Dan janganlah menangis berlebihan bahkan hingga disertai menyakiti diri sendiri seperti memukul-mukul pipi sendiri atau mengatakan kata-kata yang kasar yang menunjukan rasa tidak suka dan tidak sabar atas musibah dan cobaan tersebut atau malah menyalah-nyalahkan kehendak Allah Subhanahu wa Ta’ala. Bahkan ada yang keterlaluan sampai mengakhiri hidupnya (bunuh diri), ia meyakini dapat menyudahi kesempitan yang sedang dialaminya di dunia akan tetapi sebenarnya malah membuka kesempitan yang lain yang justru ia tidak bisa berbuat apa-apa lagi setelah itu, laksana beralih dari pasir yang panas ke dalam bara api. Na’udzubillahi min dzalik. Mereka berpikir bahwa kematian dapat mengakhiri apa yang mereka tidak sukai, menghindar dari masalah, dan bersikap sebagaimana pengecut. Namun sebenarnya ia akan dihadapkan masalah yang lebih berat dan ia takkan mungkin bisa bunuh diri lagi untuk melarikan diri.
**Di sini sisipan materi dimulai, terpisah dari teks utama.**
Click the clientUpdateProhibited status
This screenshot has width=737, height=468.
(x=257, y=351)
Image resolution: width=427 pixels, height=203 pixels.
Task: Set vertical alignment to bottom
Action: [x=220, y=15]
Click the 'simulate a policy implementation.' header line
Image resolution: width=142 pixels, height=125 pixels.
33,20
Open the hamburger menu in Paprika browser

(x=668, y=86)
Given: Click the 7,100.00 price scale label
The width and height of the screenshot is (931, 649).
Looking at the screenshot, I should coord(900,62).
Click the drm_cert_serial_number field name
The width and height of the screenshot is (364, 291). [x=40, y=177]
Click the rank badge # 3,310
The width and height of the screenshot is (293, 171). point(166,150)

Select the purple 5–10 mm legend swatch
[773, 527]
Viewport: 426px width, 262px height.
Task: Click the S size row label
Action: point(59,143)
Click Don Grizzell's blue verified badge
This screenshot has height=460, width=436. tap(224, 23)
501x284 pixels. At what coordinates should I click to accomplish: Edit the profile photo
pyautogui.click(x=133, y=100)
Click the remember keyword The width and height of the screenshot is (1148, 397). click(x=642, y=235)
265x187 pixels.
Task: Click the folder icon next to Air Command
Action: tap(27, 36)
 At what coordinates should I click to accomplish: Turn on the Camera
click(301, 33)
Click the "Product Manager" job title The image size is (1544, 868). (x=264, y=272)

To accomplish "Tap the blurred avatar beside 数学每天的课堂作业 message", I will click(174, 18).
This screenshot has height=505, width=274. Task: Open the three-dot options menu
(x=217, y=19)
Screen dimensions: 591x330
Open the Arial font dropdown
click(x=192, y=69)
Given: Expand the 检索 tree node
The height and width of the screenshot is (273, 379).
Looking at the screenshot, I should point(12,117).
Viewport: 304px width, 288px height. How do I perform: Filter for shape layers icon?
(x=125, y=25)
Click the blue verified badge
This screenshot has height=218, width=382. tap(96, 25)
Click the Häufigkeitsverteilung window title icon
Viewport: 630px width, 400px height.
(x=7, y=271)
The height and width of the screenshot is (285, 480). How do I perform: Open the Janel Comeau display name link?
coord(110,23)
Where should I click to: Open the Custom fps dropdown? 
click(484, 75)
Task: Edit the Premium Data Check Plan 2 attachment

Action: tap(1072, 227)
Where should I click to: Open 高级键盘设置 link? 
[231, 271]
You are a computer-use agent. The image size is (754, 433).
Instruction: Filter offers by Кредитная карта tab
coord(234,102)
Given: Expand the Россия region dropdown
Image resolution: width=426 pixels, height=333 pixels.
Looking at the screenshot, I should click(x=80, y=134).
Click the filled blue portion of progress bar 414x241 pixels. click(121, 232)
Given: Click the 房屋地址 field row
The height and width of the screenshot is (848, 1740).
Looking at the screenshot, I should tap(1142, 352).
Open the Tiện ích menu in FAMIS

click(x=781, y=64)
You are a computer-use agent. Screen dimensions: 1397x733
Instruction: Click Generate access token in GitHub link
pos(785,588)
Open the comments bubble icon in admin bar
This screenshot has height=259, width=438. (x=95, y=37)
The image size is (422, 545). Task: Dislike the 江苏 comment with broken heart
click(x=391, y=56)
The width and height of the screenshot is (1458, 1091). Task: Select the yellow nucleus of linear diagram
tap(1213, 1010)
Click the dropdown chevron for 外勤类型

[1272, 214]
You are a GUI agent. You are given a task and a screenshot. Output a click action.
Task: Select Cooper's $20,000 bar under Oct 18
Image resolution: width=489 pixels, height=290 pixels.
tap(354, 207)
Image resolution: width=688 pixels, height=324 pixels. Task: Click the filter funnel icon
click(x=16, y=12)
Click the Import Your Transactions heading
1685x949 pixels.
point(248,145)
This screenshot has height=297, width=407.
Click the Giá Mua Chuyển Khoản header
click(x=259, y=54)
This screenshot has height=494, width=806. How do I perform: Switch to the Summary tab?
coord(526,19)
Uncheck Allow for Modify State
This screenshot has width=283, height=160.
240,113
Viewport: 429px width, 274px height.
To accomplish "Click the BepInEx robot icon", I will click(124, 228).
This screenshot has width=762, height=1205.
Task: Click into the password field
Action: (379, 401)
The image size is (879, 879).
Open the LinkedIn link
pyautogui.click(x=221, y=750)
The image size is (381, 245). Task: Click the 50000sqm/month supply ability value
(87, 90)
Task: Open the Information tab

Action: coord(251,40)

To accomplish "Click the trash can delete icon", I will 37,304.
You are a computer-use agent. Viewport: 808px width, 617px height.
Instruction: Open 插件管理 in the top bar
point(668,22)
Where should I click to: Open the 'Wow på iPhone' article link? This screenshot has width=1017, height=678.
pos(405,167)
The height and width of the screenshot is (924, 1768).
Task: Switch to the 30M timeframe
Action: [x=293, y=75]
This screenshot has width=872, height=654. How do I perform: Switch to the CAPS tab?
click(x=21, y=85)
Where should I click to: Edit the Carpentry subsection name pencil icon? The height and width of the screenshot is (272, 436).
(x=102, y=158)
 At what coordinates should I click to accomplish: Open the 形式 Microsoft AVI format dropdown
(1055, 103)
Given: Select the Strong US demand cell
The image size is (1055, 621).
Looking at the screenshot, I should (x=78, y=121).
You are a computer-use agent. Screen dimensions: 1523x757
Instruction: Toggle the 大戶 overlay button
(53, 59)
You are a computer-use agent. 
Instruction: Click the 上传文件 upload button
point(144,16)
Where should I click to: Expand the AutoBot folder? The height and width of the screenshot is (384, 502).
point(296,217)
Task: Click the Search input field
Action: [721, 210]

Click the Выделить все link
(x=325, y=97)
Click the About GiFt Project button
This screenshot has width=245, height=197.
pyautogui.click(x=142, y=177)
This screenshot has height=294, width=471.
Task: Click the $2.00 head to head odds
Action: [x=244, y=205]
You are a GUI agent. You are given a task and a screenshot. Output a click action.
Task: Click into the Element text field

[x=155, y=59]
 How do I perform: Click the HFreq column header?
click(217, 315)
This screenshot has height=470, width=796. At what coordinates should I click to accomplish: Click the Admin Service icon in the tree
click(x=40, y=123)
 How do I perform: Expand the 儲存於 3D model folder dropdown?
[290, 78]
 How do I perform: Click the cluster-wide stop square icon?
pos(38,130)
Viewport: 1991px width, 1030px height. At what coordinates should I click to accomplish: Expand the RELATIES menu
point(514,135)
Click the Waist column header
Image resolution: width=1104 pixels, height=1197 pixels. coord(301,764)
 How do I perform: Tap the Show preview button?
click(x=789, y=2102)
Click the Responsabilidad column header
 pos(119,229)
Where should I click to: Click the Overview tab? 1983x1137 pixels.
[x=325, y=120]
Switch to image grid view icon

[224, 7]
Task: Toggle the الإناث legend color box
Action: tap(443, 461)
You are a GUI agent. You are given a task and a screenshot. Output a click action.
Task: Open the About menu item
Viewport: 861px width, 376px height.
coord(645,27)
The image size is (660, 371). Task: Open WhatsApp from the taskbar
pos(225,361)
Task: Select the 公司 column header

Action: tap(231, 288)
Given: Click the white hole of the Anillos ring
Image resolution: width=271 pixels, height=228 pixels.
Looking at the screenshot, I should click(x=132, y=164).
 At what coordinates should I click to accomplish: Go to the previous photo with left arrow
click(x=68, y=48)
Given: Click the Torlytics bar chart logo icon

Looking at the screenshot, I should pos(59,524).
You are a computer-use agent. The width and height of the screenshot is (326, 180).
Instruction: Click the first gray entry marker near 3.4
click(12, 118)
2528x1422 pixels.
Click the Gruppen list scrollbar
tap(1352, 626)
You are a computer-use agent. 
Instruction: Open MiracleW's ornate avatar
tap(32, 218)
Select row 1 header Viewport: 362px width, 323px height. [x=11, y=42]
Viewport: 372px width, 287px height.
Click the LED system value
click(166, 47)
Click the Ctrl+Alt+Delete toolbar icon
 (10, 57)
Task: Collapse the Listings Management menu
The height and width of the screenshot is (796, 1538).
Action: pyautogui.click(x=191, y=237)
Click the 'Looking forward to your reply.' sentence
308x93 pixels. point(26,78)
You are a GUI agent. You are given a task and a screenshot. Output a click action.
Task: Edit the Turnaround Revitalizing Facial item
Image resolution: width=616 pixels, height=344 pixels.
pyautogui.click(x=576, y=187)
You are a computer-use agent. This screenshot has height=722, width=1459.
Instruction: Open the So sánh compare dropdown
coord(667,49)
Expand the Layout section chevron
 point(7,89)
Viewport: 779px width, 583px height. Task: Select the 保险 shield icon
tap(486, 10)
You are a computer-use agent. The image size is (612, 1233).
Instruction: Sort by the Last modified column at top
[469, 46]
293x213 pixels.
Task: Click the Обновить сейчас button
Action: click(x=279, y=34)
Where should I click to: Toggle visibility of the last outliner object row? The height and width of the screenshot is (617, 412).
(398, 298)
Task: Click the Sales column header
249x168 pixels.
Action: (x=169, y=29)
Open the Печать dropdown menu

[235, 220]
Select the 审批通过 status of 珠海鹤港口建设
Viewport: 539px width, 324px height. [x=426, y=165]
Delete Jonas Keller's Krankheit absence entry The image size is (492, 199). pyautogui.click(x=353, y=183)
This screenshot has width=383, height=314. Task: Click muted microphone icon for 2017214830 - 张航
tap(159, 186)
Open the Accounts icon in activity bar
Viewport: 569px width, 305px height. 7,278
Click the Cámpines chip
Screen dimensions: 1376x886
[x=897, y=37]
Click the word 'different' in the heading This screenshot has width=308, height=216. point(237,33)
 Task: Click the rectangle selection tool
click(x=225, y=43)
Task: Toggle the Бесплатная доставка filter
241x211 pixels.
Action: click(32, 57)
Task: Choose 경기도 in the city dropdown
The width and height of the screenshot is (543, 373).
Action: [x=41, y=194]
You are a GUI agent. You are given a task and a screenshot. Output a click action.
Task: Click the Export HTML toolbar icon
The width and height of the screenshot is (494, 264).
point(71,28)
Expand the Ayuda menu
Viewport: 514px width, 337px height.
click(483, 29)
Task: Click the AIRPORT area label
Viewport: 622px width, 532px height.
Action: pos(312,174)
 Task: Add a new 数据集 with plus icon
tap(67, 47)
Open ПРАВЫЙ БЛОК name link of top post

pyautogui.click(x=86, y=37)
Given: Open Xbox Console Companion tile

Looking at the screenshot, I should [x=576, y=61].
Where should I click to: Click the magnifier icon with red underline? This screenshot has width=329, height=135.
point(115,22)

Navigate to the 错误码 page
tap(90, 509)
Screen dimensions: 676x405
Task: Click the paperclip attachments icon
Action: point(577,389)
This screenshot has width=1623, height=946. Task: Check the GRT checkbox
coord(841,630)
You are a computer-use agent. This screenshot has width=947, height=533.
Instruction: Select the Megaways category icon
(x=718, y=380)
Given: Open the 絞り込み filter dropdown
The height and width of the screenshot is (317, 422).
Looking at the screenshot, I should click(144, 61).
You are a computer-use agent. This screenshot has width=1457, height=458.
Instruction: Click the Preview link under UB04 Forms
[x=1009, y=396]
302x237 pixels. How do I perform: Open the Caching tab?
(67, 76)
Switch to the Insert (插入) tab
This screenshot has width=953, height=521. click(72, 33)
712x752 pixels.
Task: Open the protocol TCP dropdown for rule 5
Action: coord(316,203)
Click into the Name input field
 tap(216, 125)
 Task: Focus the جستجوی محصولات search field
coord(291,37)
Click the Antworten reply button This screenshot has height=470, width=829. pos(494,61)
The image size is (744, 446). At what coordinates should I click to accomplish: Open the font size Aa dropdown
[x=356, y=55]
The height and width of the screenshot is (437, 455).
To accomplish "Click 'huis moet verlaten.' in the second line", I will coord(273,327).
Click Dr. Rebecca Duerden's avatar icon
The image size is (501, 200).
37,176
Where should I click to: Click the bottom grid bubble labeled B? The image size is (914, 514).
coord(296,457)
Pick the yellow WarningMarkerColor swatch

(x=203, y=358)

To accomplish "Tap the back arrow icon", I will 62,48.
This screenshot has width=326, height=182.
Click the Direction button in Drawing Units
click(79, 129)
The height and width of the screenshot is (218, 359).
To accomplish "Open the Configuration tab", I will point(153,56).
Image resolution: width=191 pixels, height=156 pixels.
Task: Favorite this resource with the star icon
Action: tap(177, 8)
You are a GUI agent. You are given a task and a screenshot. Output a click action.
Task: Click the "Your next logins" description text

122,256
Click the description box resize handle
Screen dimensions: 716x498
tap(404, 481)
Ternyata pikiran sempit mereka dapat menyulitkan mereka sendiri bahkan kesulitan yang paling sulit.

Dari Abdullah bin Mas’ud radhiyallahu’anhu dari Rasulullah shalallahu ‘alaihi wa sallam beliau bersabda: “Bukan termasuk golongan kami orang yang menampari pipi, merobek-robek saku dan berseru-seru dengan seruan jahiliyyah.” (Muttafaqun ilaihi)

Saudariku disetiap perjalanan hidup kita tak lekang dari musibah dan cobaan, baik dengan kehilangan orang yang kita sayangi, kehilangan harta yang telah kita kumpulkan, atau penyakit yang telah kita derita. Sebagai mukmin yang cerdas hendaknya kita mengambil kesempatan untuk meraup pahala dari setiap kesulitan yang sedang kita hadapi. Dan hendaknya kita bisa memetik hikmah disetiap musibah dan cobaan. Wallohu a’lam bishowab.